I worked really hard for five years and got an IT degree, then a years worth of Industry certifications that were harder than the degree yet it really only helped when I had just got out of Uni and looking for work. But later it seemed to make no difference at all.

Years later companies were interested in what I'd done in the previous two years only and much later they were also interested in my age and looking for younger people out of Uni with a couple of years experience.

Now the job I have couldn't care less if I had a Uni degree from 20 years ago as they say it's all irrelevant. So given the 5 years it took from my life, I probably would have got into a trade like being an Electrician. Something I could be employed anywhere at any age.

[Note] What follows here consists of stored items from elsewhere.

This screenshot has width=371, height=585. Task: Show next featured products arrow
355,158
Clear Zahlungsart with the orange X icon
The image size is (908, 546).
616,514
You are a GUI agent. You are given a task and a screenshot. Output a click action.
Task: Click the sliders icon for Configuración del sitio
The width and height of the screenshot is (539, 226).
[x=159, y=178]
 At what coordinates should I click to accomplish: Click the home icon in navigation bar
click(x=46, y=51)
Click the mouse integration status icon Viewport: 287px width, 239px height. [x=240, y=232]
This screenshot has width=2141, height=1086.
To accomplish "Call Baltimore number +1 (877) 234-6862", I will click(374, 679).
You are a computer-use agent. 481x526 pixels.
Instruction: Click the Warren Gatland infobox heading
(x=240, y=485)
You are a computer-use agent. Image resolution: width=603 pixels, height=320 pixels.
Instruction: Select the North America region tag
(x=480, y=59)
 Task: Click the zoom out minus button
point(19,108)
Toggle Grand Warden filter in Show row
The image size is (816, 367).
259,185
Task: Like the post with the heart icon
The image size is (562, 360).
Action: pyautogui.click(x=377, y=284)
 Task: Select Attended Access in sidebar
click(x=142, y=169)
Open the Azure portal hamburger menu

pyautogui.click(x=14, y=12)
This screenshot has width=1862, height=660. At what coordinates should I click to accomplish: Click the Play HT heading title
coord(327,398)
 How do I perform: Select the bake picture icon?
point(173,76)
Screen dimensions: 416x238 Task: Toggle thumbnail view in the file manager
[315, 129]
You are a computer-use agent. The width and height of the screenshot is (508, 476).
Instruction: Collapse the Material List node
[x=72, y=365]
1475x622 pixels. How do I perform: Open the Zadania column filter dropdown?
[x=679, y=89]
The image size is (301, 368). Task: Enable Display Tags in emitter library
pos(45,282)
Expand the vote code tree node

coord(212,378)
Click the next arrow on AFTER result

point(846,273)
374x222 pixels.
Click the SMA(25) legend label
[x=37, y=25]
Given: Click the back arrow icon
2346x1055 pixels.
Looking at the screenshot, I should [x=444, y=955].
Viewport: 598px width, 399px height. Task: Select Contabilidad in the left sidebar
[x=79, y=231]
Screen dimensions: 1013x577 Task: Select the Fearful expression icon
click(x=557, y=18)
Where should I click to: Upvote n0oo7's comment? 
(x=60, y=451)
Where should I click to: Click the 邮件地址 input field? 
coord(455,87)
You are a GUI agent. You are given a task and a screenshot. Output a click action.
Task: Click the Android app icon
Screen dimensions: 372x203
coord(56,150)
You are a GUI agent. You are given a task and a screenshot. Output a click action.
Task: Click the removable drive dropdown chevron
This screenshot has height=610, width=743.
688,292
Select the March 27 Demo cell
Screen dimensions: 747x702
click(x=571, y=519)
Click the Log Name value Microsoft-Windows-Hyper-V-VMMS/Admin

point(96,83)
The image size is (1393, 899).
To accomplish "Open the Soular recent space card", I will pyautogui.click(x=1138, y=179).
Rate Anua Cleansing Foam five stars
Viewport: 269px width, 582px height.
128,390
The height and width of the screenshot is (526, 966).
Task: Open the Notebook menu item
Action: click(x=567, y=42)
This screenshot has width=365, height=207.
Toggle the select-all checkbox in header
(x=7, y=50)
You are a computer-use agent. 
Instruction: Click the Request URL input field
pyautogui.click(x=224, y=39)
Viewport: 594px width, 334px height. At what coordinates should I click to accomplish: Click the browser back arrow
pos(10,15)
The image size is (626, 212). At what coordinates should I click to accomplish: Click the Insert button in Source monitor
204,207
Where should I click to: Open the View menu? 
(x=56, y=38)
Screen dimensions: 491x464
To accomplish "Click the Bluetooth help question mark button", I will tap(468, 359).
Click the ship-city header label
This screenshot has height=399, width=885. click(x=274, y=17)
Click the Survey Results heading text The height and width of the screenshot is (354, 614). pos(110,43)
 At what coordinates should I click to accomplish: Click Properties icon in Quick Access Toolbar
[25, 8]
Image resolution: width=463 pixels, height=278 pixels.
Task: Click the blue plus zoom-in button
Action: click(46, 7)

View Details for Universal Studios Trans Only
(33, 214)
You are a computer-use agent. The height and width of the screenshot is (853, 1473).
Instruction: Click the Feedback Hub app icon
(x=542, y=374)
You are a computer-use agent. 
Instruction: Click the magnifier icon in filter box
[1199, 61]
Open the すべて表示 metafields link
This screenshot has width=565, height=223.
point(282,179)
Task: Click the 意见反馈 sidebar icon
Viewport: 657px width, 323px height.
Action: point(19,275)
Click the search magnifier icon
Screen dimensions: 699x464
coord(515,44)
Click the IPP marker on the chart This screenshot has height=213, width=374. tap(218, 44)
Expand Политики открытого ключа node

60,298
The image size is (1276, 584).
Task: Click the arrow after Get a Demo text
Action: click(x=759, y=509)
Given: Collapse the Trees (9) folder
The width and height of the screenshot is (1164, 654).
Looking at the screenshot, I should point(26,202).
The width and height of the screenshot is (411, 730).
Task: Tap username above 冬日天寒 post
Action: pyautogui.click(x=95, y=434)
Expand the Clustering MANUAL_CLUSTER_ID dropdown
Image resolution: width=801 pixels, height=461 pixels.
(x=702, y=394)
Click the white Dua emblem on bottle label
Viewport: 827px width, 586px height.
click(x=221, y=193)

The biggest benefit from it is that I can look at a computer and see how the whole thing works and is put together in my mind whereas it seems a mystery to most my age.

@OzSurfer If I was a doctor or lawyer then yes. But I would say no given where I am now. I worked really hard for five...

This is most enlightening...

You make a very good point Dallas. I wonder how many degrees out there include a similar experience. It makes me wonder why we follow through with university apart from the only reason I can think of: status, a degree to the name, and fitting in to a higher social class.

@LiVi This is most enlightening... You make a very good point Dallas. I wonder how many degrees out there include a...

You're right. I found that the degree really just helps get you into the industry ahead of others that don't have a degree. But years later it makes no difference as employers are only interested in recent work experience. Also I discovered that with all the training I had at Uni, nearly all of it was theory and I applied very little to my first job. It was useful in that it was a basis for me to know how to be given a huge project in my job where I had no understanding, then work out how to get the knowledge, pull in the resources and solve the problem for my employer within a certain time line. That was the useful thing I took from Uni, it was process management and carrying on day after day when you lack sleep and are exhausted as well as assimilating a ton of information in a very short time. That I use even today.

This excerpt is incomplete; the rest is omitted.